--- Provided passage ---
10 Do NRIs need any approval from Reserve Bank of India for selling of the securities acquired through IPOs/Private Placement?
Ans. No. NRIs can sell such shares/debentures on the Exchange without any approval. However, while seeking the credit of sale proceeds to NRE/NRO account, the bank should be provided with the details regarding date of allotment and cost of acquisition to calculate the taxes, if any.
11 Do NRIs need to route the sale of securities acquired through IPO/Private Placement through the designated bank branch for Portfolio Investment Scheme, if any?
Ans. No. The shares/convertible debentures acquired under IPO cannot be routed through designated bank branch, as this is not covered by Portfolio Investment Scheme.
12 Is there any limit for purchase of shares/convertible debentures by NRIs under the Portfolio Investment Scheme?
Ans. Yes. An NRI can purchase up to a maximum of 5% of the aggregate paid up capital of the company (equity as well as preference capital) or the aggregate paid up value of each series of convertible debentures as the case may be. For the purpose of this ceiling, investment under the Portfolio Investment Scheme on repatriation as well as non-repatriation basis will be clubbed together.
Convertible debentures acquired through Private Placement are excluded for the purpose of above limits.
TAXATION
1 What is meant by long term capital gain and short term capital gain in respect of shares or securities?
Ans. Capital assets can be either short-term capital assets or long term capital assets and so be the capital gains arising there from.
Short term capital gain: Any capital gain arising out of sell of shares/debentures held for a period not more than 12 months from the date of its acquisition shall be a short term capital gain.
Long term capital gain: Any capital gain arising out of sell of shares/debentures held for more than 12 months from the date of its acquisition shall be a long term capital gain.
2 How is amount of capital gain determined?
Ans. Capital gain is the difference between the net sale consideration (sell price less brokerage) and the cost of acquisition (purchase price plus brokerage) of the concerned holding. Value of holding is calculated on FIFO (First In First Out) basis.
3 What is the cost of acquisition of bonus shares?
Ans. Cost of bonus shares is taken as NIL. At the same time, the original holding on which the bonus shares have been issued shall continue to carry the same cost of acquisition.
--- Available data ---
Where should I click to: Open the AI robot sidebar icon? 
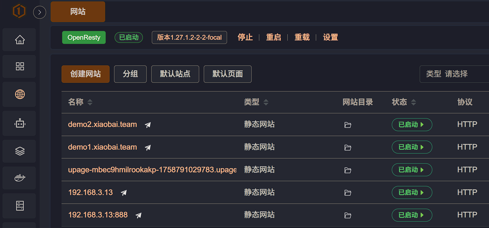[x=20, y=124]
---
Task set ::
A) Do these statements agree with the FAQ on NRI investment and taxation? (i) NRIs must get approval from the Reserve Bank of India before selling IPO shares on the Exchange. (ii) A gain on shares held for exactly 12 months counts as a short-term capital gain. (iii) The cost of acquisition of bonus shares is taken as nil. Answer yes or no for each and quote the words of the FAQ that decide it.
B) In the FAQ on NRI investment and taxation, rewrite the paragraph beginning "Ans. Yes. An NRI can purchase up to" as a short bulleted list that keeps its main facts.
C) Can you extend the FAQ on NRI investment and taxation beyond its final sentence?
You won't need the data for any of this.

Answers for the tasks ::
A)
(i) No: "NRIs can sell such shares/debentures on the Exchange without any approval."
(ii) Yes: "held for a period not more than 12 months from the date of its acquisition shall be a short term capital gain"
(iii) Yes: "Cost of bonus shares is taken as NIL."

B)
- There is a limit on purchases under the Portfolio Investment Scheme.
- An NRI may buy at most 5% of the company's aggregate paid-up capital (equity and preference) or of the aggregate paid-up value of each series of convertible debentures.
- For this ceiling, investments on a repatriation basis and on a non-repatriation basis are counted together.

C)
Example: Cost of acquisition of 100 shares of company ‘A’ is Rs.500 per share. Bonus shares in the ratio of 1:1 are allotted. Cost of acquisition of 100 bonus shares will be Rs.0 and original 100 shares will continue to have the cost of Rs.500 per share.
4 How can NRIs, residing in any of these countries, take benefit of ‘Double Tax Avoidance Agreement’?
Ans. To avail benefit of lower rates of tax as per double taxation avoidance treaty entered into by India, NRIs need to submit the Residency Certificate issued by Tax Authorities of the country of his residence. These documents should be submitted to the designated bank branch at the time of opening the bank account or subsequently. New TDS rate shall be applied only after the acceptance of the Residency Certificate by the designated bank.
5 What is "Tax Deduction at Source (TDS)" on capital gains arising out of sale of holdings by NRIs?
Ans. As per Indian tax laws, all the capital gains arising out of sale transactions are subject to tax. In the case of NRIs, the capital gain arising out of sale transaction is subject to deduction of tax at source (TDS) i.e. at the time of crediting the sale proceeds to the respective NRE/NRO account by the concerned bank branch. Accordingly, the concerned bank shall determine the tax liability and tax will be deducted at source. The concerned bank, which has deducted tax at source, shall issue a certificate in this regard.
6 What are provisions relating to permissibility of Gifts?
Ans. Any gift received, either in cash or in cheque or in any other mode, on or after 1st September, 2004, in excess of Rs.25,000/- would be taxed in the hands of the recipient. However, gifts received on marriage or from relative or under will or inheritance or from employer in recognition of the services rendered would not be subject to tax. It is better to prepare a gift deed and get it registered (with related stamp duty) but such a precaution is normally needed in the case of high-value gifts, particularly related with real estate.
7 What are the provisions relating to TDS (Withholding tax)?
Ans. Any amount remitted to an NRI/PIO outside India, being income earned from rent, royalties, dividend, interest, capital gains, etc., other than salaries, tax is deducted at source at the time of actual payment or credit, whichever is earlier.
Tax is deducted u/s. 195 at the prevailing tax laws in India or as per DTAA provisions.
Under section 197 of ITA, an NRI can apply for the lower/NIL deduction certificate to the Income-tax Officer in Form No. 13.
For receipt of any sum, other than interest and dividend, application can be made by an NRI for lower/NIL deduction of tax in Form No.15D.
The payer/deductor, on the basis of the certificates issued by the Income-tax Authorities, deduct the tax at the specified rates.
The payer/deductor of tax issues Form No. 16A, TDS Certificate, for claiming the TDS credit, which is filed along with the Income-tax Returns filed in India.
8 Is TDS deductible if the sale proceeds are credited to NRO Bank account?
Ans. No TDS is deductible if the sale proceeds are credited to NRO Bank account.
9 What are the tax implications for seafarers’ bank accounts?
Ans. Tax implication of seafarers NRE bank accounts would depend upon the residential status of the seafarers. i.e. Interest on NRE deposit is exempt to NRI u/s 10 (4) (ii) of Income Tax Act, 1961, however it is taxable in the case of ROR/ RNOR.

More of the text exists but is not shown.